“Maintenance” (formerly known as alimony) is the amount of money one spouse pays to the other, by court order or by agreement, for support and maintenance of the recipient spouse.


  • Permanent: This type of maintenance is to be paid in periodic installments (weekly or monthly, for example) until one of the termination factors is met.
  • Temporary/Reviewable: This type of maintenance lasts for a specific period of time, sometimes with a review to determine whether maintenance should continue.
  • Rehabilitative: This is paid for a fixed period, after which it automatically terminates, to allow the recipient time to become financially self supporting.
  • Lump sum/“Maintenance in Gross”: This type of maintenance is a fixed sum, which may be payable in one payment or a schedule of periodic payments.

Termination Events

May include the following, but may not be applicable to all types of maintenance:

  1. Death of payor or recipient;
  2. The recipient’s remarriage;
  3. The expiration of the maintenance period (if any);
  4. The failure to petition for a review to extend maintenance (if in agreement);
  5. When the recipient cohabits with another person on a continuing conjugal basis.

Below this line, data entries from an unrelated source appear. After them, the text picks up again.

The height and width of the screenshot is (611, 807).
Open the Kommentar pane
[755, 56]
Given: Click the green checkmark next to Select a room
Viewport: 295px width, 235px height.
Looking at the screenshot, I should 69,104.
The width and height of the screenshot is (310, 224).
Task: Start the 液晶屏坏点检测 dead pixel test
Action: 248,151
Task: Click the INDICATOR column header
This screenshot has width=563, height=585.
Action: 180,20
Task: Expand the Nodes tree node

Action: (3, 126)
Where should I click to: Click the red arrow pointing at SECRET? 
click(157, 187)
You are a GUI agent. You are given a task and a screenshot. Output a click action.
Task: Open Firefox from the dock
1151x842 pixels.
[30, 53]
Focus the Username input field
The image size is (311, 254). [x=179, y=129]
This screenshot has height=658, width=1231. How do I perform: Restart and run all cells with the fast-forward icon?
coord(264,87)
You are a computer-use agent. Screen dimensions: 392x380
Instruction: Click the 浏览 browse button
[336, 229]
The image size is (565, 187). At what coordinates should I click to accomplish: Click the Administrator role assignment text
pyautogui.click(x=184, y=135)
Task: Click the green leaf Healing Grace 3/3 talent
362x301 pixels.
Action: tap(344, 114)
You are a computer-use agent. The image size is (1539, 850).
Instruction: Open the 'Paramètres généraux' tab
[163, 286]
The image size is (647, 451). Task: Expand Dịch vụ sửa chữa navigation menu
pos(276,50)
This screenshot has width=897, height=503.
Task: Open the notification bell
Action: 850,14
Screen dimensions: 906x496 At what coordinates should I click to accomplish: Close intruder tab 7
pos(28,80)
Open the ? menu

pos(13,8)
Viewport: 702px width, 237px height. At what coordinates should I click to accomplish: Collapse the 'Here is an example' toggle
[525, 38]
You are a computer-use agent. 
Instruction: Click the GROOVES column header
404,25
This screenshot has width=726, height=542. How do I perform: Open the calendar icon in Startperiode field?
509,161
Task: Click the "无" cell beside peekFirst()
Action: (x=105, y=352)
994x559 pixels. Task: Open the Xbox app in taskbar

Elements of Maintenance and Factors for Awarding Maintenance

The two important elements of maintenance are the amount of the monthly obligation and how long that obligation will last.  In Illinois, Section 504 of the Illinois Marriage and Dissolution of Marriage Act (750 ILCS 5/504) governs maintenance.  The statute provides specific guidelines for the calculation of maintenance for married couples with a combined annual gross income of $250,000.00 or less.  Further, the statute provides guidelines for the duration of maintenance.  Generally, short-term marriages would involve no maintenance, or maintenance for a very short period of time.  Longer marriages are likely to see a longer duration of maintenance, and marriages of twenty years or more could end with a indefinite (permanent) maintenance obligation.

As every case is different, the court must consider the individual resources and needs of each party in deciding whether whether a maintenance award is appropriate.  Factors for the court’s consideration may include the following:

  • Age of each party
  • Physical and mental capacity
  • Income/Earning capacity (ability or inability)
  • Education
  • Need
  • Duration of marriage
  • Marital property division
  • Non-Marital property


For new cases, maintenance is now based on the net incomes of the parties.  As such, maintenance in this situation is no longer taxable to the recipient and no longer tax deductible to the payor.  However, if the original maintenance award was based on gross incomes, future maintenance awards will continue to be taxable to the recipient and tax deductible to the payor.